数据行
◆ ◆ ◆

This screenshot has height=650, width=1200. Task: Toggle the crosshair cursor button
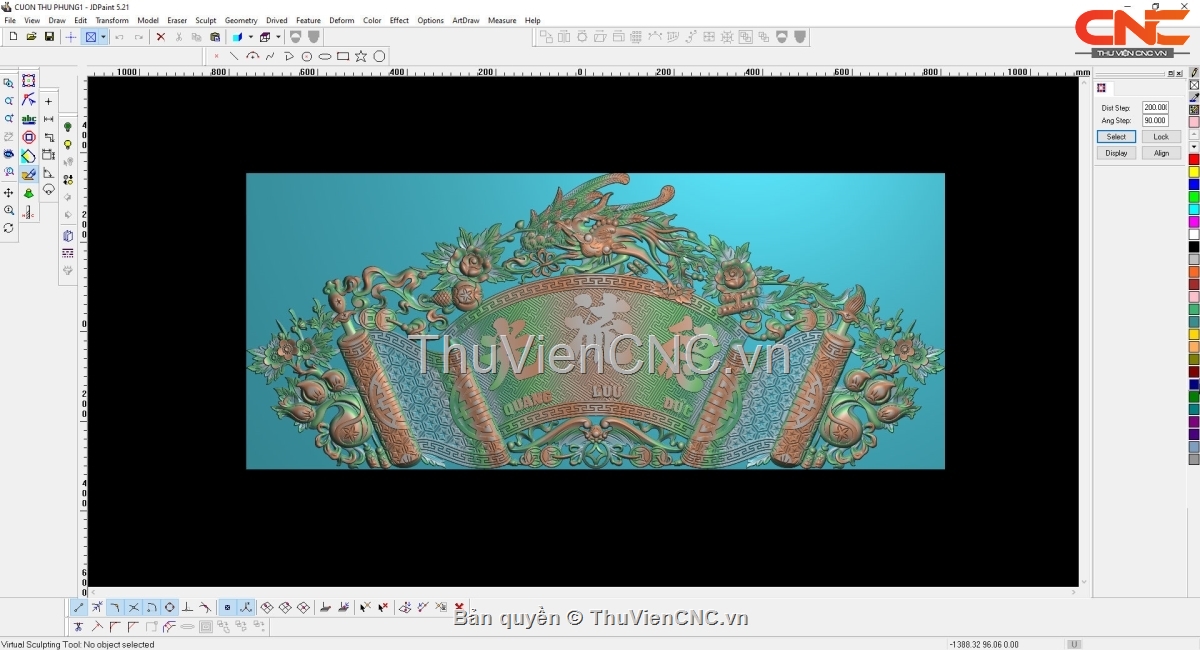(x=70, y=37)
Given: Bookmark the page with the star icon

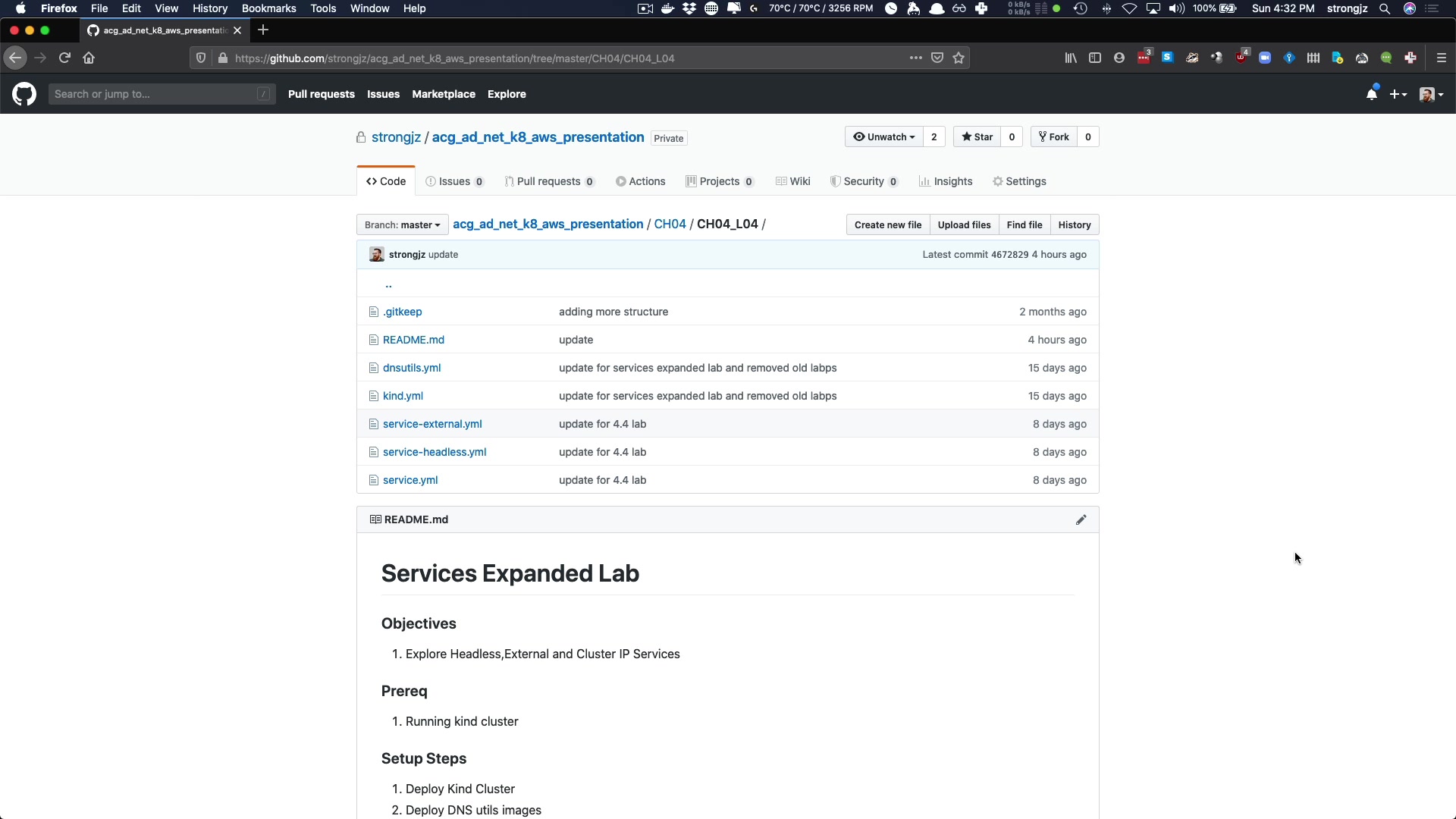Looking at the screenshot, I should tap(959, 58).
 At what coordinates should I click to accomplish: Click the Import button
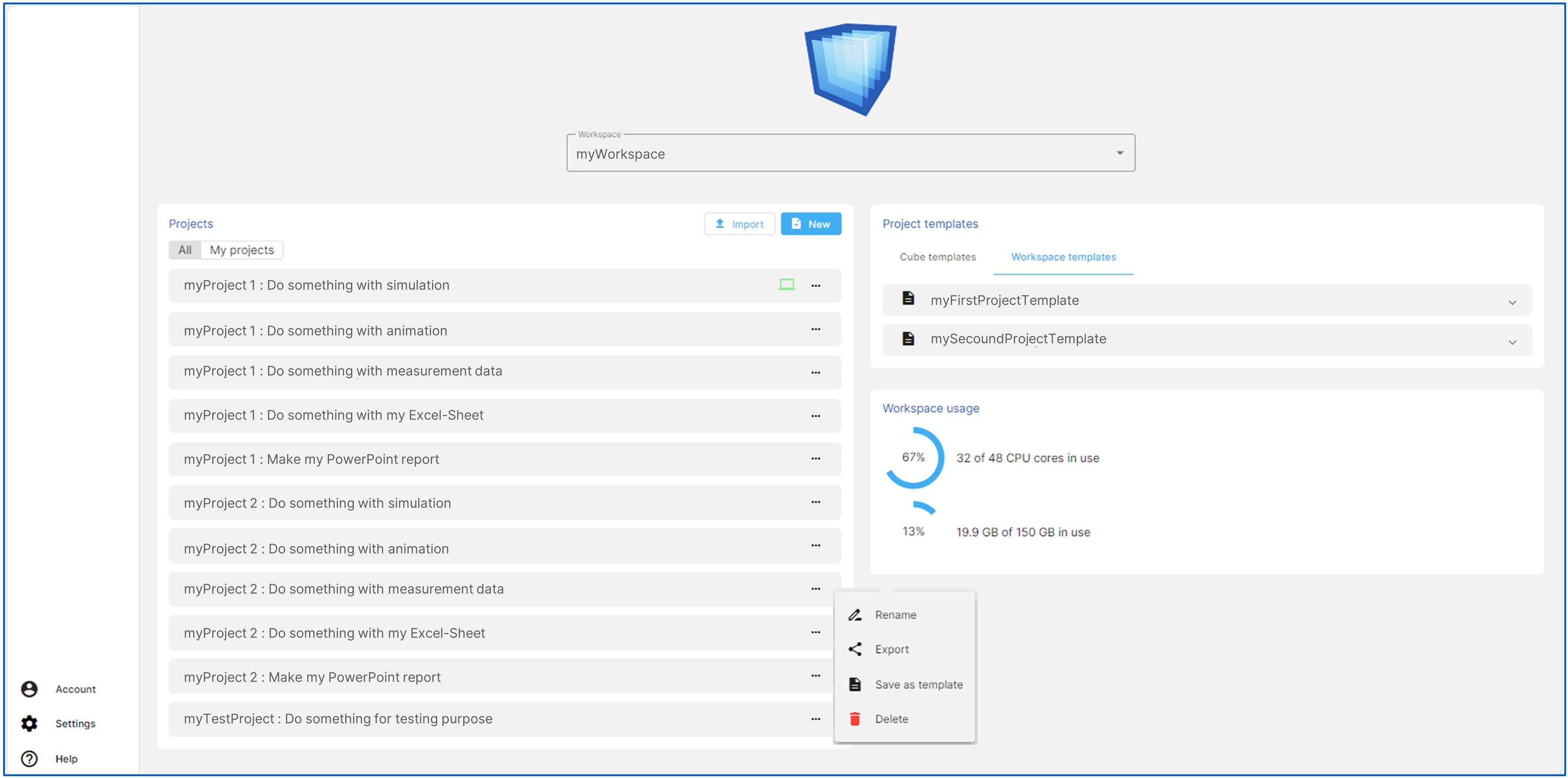click(x=739, y=224)
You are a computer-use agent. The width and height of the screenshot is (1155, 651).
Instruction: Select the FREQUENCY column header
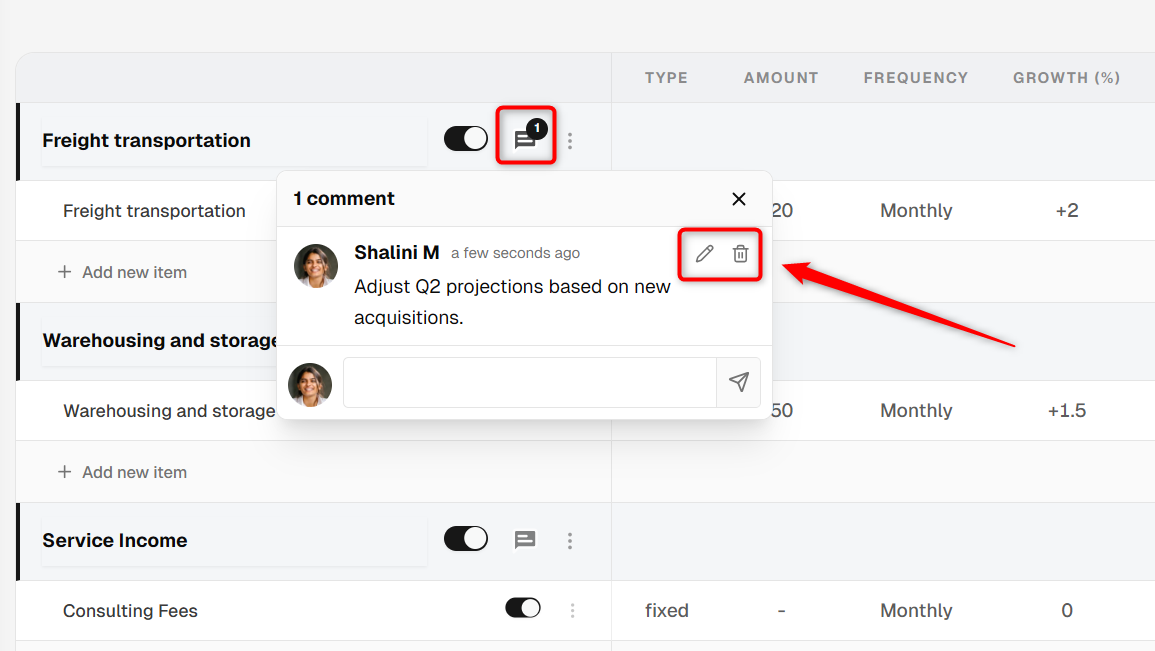916,78
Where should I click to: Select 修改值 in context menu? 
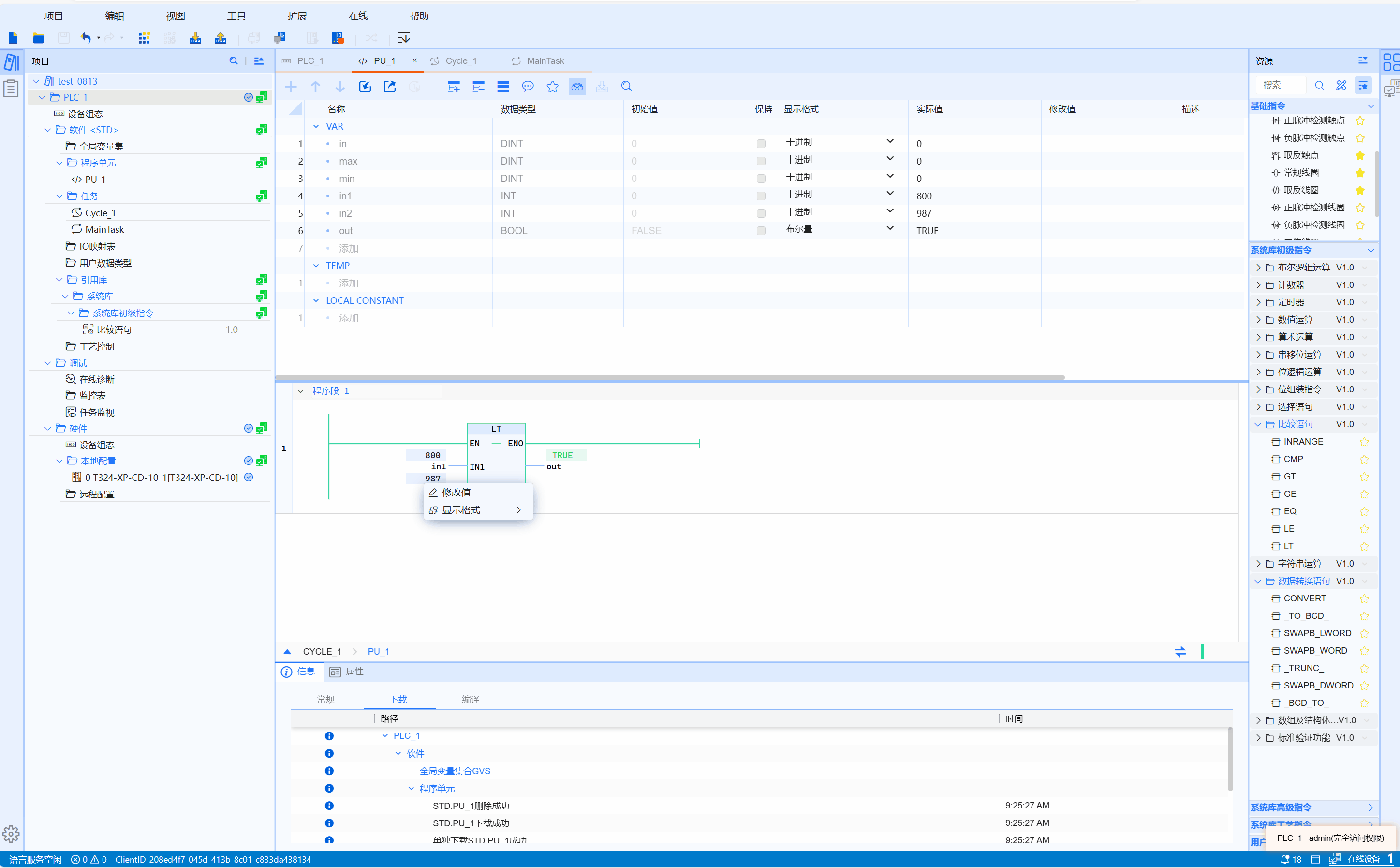457,492
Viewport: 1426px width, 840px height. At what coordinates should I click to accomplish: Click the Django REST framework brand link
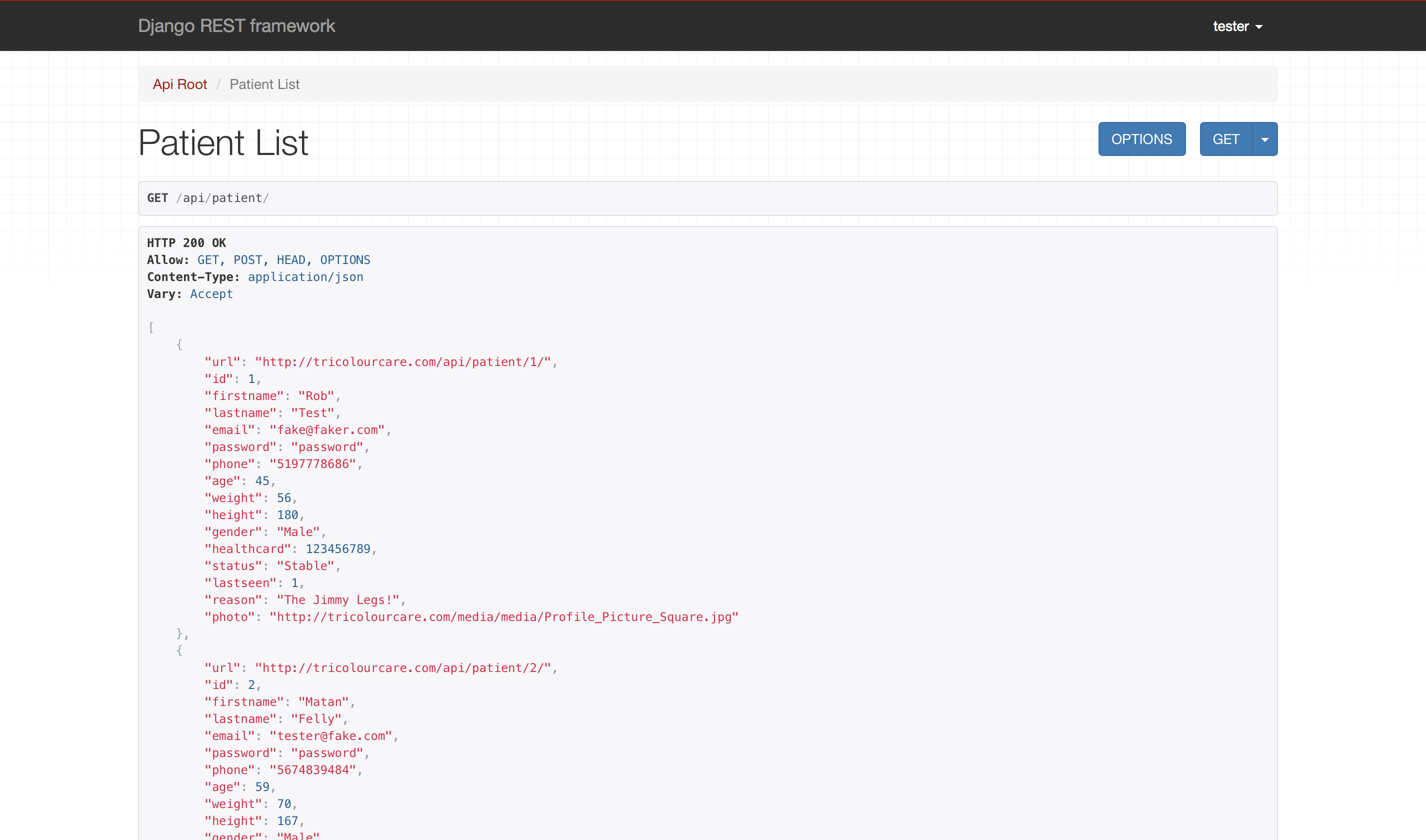click(236, 26)
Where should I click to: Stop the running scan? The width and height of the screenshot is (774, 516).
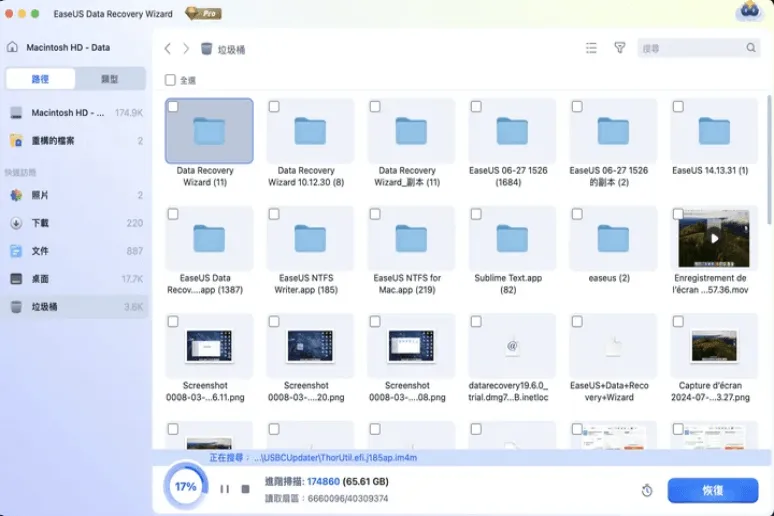[x=245, y=489]
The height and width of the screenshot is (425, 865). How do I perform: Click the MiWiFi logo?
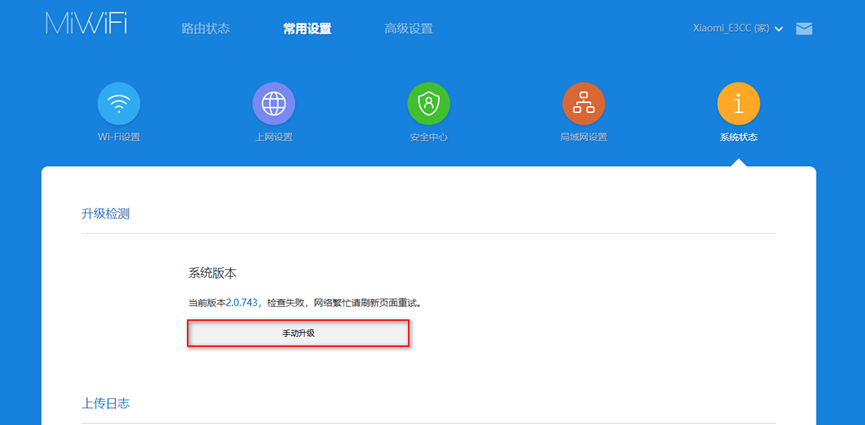tap(86, 26)
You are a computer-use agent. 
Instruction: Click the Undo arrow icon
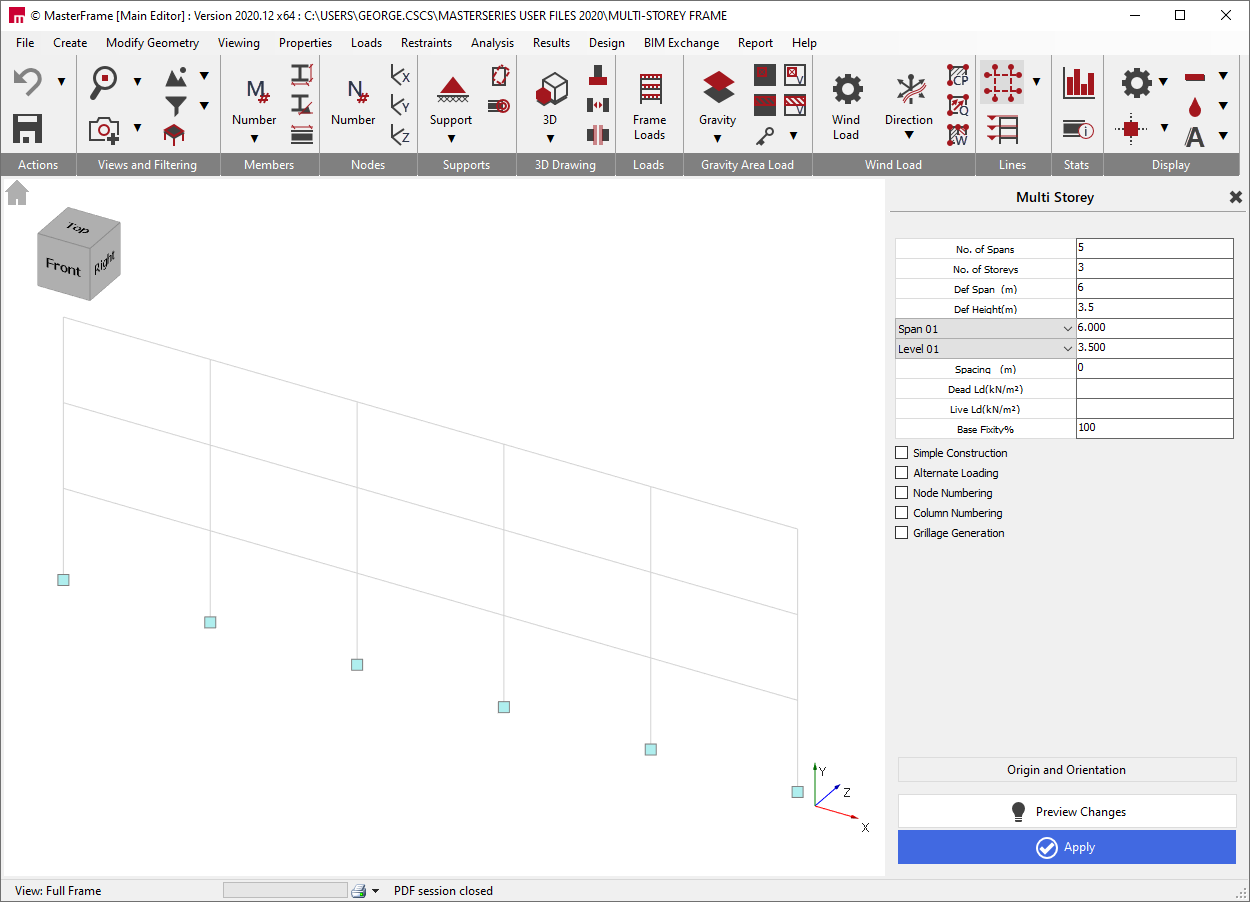27,82
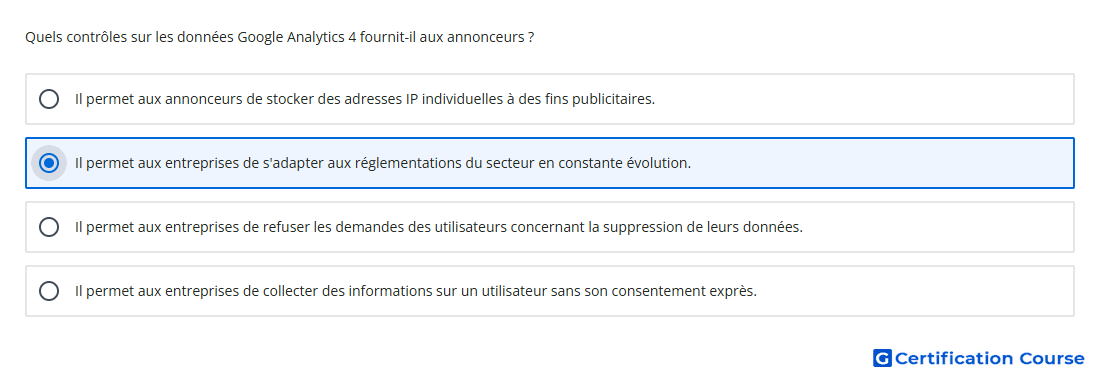
Task: Select radio button for storing IP addresses
Action: 49,99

◆ ◆ ◆

## 任务说明
逐行提取上方全部记录中的文字，保持原文不变，答案中略去图片。

## 完整答案
This screenshot has height=650, width=1200. Task: Toggle the crosshair cursor button
(x=70, y=37)
Given: Bookmark the page with the star icon

Looking at the screenshot, I should tap(959, 58).
 At what coordinates should I click to accomplish: Click the Import button
click(x=739, y=224)
You are a computer-use agent. The width and height of the screenshot is (1155, 651).
Instruction: Select the FREQUENCY column header
916,78
Where should I click to: Select 修改值 in context menu? 
457,492
Viewport: 1426px width, 840px height. At what coordinates should I click to accomplish: Click the Django REST framework brand link
click(236, 26)
Where should I click to: Stop the running scan? The width and height of the screenshot is (774, 516).
[x=245, y=489]
The height and width of the screenshot is (425, 865). How do I perform: Click the MiWiFi logo?
tap(86, 26)
You are a computer-use agent. 
Instruction: Click the Undo arrow icon
27,82
Task: Select radio button for storing IP addresses
Action: 49,99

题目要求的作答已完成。